Submission 134
Seasonal Forecasting of Photovoltaic Energy Generation in Germany Using Ensemble Climate Predictions
01 GIW26-134
Presented by: Alina Happ
The increasing integration of renewable energy sources requires reliable forecasts across multiple time horizons to ensure the security of supply, reliability and system efficiency. While short-term or day-ahead forecasting approaches and climate projections on decadal timescales are well established fields of research, seasonal forecasting remains a less explored research field with limited and strongly regime-dependent predictive skill.
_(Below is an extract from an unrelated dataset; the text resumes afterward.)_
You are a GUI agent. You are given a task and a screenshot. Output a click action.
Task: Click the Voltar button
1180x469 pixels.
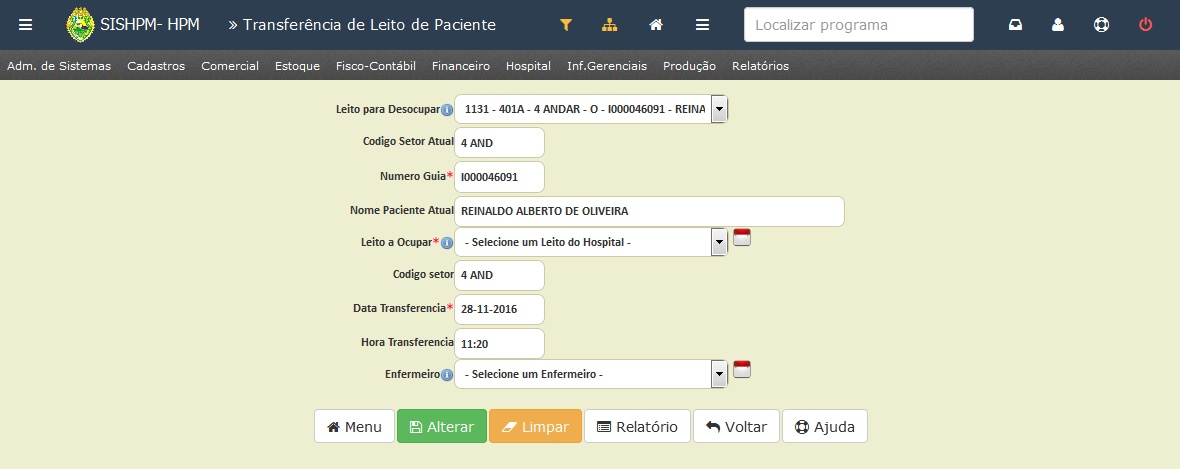pos(736,427)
This paper presents an approach for forecasting photovoltaic (PV) power generation in Germany with a lead time of up to six months. The methodology is based on seasonal ensemble climate forecasts provided by the German Meteorological Service (DWD) for key meteorological variables, including global radiation, temperature, and wind speed.
Based on these climate variables, models are developed to derive PV generation forecasts that provide both deterministic and probabilistic information. A particular focus is placed on the use of ensemble methods for uncertainty quantification, as well as on identifying suitable spatial and temporal aggregation levels. Forecast performance is assessed against climatological baselines using established verification metrics and validated against observed PV generation data at both plant level and aggregated transmission system operator level.
Preliminary results indicate forecast skill in extended winter and summer periods, while reduced predictive performance is observed during transitional seasons. For those same seasons, previous results on wind power forecasting within the same research project already prove to have substantial forecast skill.
The aim of this work is to systematically investigate the potential of seasonal climate forecasts for PV generation planning in Germany, thereby contributing to the integration of renewable energy sources into current and future energy systems.